What to do -> Every line from the line containing "Quien Soy (685, 38)" through the final line below is to be repeated exactly; no other line is.

───── Records to process ─────

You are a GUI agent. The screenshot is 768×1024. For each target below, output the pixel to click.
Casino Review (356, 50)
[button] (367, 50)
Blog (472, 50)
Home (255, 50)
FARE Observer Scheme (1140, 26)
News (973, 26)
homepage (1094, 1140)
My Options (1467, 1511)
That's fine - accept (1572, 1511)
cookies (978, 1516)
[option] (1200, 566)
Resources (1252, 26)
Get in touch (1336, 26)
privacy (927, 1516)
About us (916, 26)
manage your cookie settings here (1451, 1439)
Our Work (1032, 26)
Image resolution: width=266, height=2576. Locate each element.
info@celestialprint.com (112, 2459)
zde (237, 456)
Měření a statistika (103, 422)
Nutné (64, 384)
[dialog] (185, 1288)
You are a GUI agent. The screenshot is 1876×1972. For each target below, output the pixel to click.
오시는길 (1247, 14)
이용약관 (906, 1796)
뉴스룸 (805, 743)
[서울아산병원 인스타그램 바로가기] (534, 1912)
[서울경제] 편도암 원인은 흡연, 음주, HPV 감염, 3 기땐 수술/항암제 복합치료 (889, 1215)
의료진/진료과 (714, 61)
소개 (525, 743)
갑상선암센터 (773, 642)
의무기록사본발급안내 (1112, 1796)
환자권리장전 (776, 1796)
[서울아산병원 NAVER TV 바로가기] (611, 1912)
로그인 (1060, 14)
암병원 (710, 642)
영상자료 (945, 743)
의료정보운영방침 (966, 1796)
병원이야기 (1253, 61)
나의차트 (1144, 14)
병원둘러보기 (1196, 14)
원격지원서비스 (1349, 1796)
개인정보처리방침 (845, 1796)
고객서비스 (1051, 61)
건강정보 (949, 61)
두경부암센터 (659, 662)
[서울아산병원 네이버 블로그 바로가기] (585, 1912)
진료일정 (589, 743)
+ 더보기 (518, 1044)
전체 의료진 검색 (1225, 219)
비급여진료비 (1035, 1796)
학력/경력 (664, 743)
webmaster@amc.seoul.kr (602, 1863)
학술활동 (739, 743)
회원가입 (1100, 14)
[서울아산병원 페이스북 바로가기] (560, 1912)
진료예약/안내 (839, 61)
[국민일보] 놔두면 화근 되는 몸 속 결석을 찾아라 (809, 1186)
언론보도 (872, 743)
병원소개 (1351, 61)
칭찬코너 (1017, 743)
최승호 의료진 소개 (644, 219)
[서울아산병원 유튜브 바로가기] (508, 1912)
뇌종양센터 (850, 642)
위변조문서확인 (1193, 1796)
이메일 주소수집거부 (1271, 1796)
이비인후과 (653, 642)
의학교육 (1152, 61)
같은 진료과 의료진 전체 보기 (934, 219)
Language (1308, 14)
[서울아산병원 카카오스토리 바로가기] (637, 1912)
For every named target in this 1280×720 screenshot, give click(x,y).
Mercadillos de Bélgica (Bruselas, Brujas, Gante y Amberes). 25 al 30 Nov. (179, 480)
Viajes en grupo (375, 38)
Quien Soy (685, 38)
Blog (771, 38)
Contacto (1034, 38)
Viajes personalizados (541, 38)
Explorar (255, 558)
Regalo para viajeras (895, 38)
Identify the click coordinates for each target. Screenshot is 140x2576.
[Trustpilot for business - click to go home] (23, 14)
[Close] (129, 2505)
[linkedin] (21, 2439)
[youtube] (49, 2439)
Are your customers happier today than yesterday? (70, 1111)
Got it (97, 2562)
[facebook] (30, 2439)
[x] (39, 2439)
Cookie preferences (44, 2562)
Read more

─────

The answer ->
Quien Soy (685, 38)
Blog (771, 38)
Contacto (1034, 38)
Viajes personalizados (541, 38)
Explorar (255, 558)
Regalo para viajeras (895, 38)
Identify the click coordinates for each target. Screenshot is 140x2576.
[Trustpilot for business - click to go home] (23, 14)
[Close] (129, 2505)
[linkedin] (21, 2439)
[youtube] (49, 2439)
Are your customers happier today than yesterday? (70, 1111)
Got it (97, 2562)
[facebook] (30, 2439)
[x] (39, 2439)
Cookie preferences (44, 2562)
Read more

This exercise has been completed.